Monday, Oct. 21, 1935

New Plays in Manhattan

Sweet Mystery of Life (by Richard Maibaum. Michael Wallach & George Haight; Herman Shumlin, producer). Written with one eye on Broadway's hilarious Three Men on a Horse and the other on Hollywood, this farce exhibits the psychological rejuvenation of a grouchy department store tycoon (Gene Lockhart) who fancies himself ready to die. Three scheming vice presidents plan to insure his life, then talk him into his grave. Hastily summoned is a moony ager.t (Hobart Cavanaugh) of Good Life Insurance Co. who observes that "Life Insurance is Immortality." finds himself the dazed recipient of commissions on a $5,000,000 policy. He makes friends with the insured, teaches him handball and health rules, brings him back from Bermuda bursting with bounce and sparkle. The schemers call in a hussy whose amorous ministrations they hope will hasten their employer's collapse. Thence the comedy builds up to an unerring anticlimax. The employer marries the hussy.

Overdone in spots and half-baked in others. Sweet Mystery of Life proves chunky, pug-nosed Gene Lockhart (Ah, Wilderness!) a comedian who can make much out of little. One member of the cast who seems to enjoy himself is bulky Broderick Crawford, son of owl-eyed Comedienne Helen Broderick.

Achilles Had a Heel (by Martin Flavin: Walter Hampden, producer) is a distressing piece of mumbo-jumbo showing Tragedian Hampden as a Negro elephant-keeper in a zoo. Mr. Hampden and the invisible elephant love each other for being big. strong, noble. When a high-yellow wench, urged on by a jealous monkey-keeper, saps Mr. Hampden's integrity, the elephant, outraged, knocks his friend down with a blast of dusty air. The monkey-keeper gets the elephant job. makes a mistake, is promptly killed.

Mr.

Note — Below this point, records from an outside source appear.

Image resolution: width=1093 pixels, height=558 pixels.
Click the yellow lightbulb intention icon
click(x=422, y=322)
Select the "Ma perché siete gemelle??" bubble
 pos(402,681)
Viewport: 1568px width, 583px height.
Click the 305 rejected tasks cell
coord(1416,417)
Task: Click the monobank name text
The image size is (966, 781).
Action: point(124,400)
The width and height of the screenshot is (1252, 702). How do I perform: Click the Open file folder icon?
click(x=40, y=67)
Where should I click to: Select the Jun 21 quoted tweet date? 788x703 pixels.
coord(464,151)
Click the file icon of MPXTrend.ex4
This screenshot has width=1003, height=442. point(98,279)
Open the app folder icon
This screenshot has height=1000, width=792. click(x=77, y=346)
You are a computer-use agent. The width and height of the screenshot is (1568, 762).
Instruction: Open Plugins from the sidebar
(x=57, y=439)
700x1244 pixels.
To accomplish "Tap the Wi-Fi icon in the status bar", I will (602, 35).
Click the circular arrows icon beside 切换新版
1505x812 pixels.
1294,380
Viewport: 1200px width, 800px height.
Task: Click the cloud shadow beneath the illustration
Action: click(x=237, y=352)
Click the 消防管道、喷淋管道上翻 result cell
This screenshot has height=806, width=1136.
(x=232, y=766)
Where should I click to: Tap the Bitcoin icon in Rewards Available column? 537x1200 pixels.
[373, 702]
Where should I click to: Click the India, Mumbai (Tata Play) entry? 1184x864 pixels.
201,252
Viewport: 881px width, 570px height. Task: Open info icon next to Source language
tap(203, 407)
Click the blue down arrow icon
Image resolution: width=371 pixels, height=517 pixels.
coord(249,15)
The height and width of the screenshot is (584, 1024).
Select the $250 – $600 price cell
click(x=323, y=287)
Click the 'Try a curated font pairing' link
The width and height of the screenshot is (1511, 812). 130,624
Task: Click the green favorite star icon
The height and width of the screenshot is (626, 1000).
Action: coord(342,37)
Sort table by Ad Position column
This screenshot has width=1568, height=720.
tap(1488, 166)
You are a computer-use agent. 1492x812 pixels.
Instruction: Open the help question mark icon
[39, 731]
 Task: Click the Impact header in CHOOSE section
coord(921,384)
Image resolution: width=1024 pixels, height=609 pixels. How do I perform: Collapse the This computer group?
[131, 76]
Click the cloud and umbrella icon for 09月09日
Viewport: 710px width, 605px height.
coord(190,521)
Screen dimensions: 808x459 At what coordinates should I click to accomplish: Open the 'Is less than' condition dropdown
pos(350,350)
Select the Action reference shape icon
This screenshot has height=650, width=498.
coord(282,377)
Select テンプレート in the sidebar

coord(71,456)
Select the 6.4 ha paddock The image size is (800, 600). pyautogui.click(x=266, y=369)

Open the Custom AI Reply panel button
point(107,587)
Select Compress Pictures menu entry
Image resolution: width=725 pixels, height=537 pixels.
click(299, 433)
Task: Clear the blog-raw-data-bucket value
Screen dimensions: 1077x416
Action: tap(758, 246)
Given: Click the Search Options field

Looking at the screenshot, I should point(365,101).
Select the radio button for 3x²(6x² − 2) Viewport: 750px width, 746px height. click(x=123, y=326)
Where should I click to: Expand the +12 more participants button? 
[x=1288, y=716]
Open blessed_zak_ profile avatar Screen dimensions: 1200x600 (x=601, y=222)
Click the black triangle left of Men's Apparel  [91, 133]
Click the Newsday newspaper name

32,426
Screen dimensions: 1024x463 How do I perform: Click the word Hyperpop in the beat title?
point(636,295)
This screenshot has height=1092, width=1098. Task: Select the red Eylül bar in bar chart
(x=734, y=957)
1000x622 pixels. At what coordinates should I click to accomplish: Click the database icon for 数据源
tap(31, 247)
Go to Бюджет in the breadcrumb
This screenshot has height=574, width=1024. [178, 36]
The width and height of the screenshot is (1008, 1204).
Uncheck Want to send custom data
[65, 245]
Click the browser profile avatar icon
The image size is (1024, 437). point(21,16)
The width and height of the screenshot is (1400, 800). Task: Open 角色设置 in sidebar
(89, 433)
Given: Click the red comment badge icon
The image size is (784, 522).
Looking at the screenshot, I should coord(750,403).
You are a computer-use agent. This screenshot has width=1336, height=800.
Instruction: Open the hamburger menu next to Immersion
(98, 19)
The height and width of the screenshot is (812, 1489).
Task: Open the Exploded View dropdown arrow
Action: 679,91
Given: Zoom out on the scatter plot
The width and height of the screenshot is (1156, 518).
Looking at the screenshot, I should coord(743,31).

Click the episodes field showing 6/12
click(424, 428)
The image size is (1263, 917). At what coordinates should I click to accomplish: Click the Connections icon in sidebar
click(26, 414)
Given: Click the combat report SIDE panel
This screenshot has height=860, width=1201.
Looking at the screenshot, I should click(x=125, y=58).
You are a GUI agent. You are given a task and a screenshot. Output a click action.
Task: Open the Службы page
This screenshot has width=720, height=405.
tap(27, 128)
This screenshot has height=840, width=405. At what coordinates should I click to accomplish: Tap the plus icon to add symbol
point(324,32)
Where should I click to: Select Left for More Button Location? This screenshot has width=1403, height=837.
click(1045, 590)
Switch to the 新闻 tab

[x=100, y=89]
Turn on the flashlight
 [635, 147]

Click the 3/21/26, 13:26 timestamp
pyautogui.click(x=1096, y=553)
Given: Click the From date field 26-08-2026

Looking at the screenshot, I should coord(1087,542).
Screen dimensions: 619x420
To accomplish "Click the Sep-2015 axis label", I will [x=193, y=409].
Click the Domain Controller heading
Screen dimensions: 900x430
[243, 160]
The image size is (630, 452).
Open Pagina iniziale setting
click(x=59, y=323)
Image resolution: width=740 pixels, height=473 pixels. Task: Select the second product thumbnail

Hampden does his level best with this nonsense, fails to dispel an impression that he appears in it because he lost a sporting election bet.

Jubilee (words & music by Moss Hart & Cole Porter; Sam Harris & Max Gordon, producers) was facetiously described by its creators during rehearsals as a cross between The Merry Widow and As Thousands Cheer. In common with the former, it is laid in a fabulous kingdom found only in operetta. But in comparison with the latter, about the best that can be said is that the same man wrote both books. Jubilee chiefly satisfies the eye. In design and color, the costumery by Irene Sharaff & Connie Depinna probably surpasses anything so far seen on Broadway. But when Jubilee tries to please the ear, and especially when it tries to tickle the funnybone, it is less successful.

In the kingdom of Hart & Porter, the King (Melville Cooper) yearns not for feats of statecraft but to be able to perform tricks of magic. The Queen (Mary Boland) yearns for the handsome biceps of Charles Rausmiller, the cinema's Mowgli. The Prince and Princess yearn respectively for a night-club dancer and an itinerant playwright. On the eve of the King's jubilee, the pressure of boredom sends them all off to satisfy their various yearnings.

During the course of the royal family's fantastic but not very funny incognitos, Actress Boland gets a chance to re-enact her characteristic role of a matronly nibbertigibbet, gaily crying t;God save the Queen!" when she departs for her first date with Mowgli. The King falls in with a professional hostess patterned after Elsa Maxwell, who promotes him as a society prestidigitator. The Princess gets her man and the Prince gets the dancer (June Knight). Spectators seeking regulation musicomedy fun will find it in Jubilee principally when Actress Knight, fresh from Hollywood, is onstage. She does a sinuous dance called the Beguine and, dressed in about the same amount of clothing that serves a gun crew on a battleship, sings part of a song titled A Picture of Me Without You, which should replace Composer Porter's You're the Top h the hearts of parodists.

Picture Henry Ford without a car.

Picture Heaven's firmament without a star.

Picture Fritzy Kreisler without a fiddle.

Picture poor Philadelphia without a Biddle.

Picture Central Park without a sailor.

Picture Mr. Lord minus Mr. Taylor.

Add them all together and what have you got?

Just a picture of me without you.

Moss Hart & Cole Porter set out last January to go around the world while writing their show. Returning for rehearsals in August, it was rumored they had been anxiously approached by the British Embassy, which had heard that Jubilee was to satirize the celebration of George V's 25-year reign. Librettist Hart proclaimed: "There'll be no war if I can help it." In the interest of international harmony, he took the beard off his king, revised the makeup which had caused Mary Boland to look astonishingly like Mary Windsor.

One of the most successful and most nervous men in the U. S. Theatre, Moss Hart went into a dither while seeing As Thousands Cheer and Merrily We Roll Along through rehearsals. Slumped gloomily in his seat in the empty auditorium while Jubilee was being whipped into shape in Boston (see cut). Moss Hart fretted, chewed gum incessantly, lost 20 lb.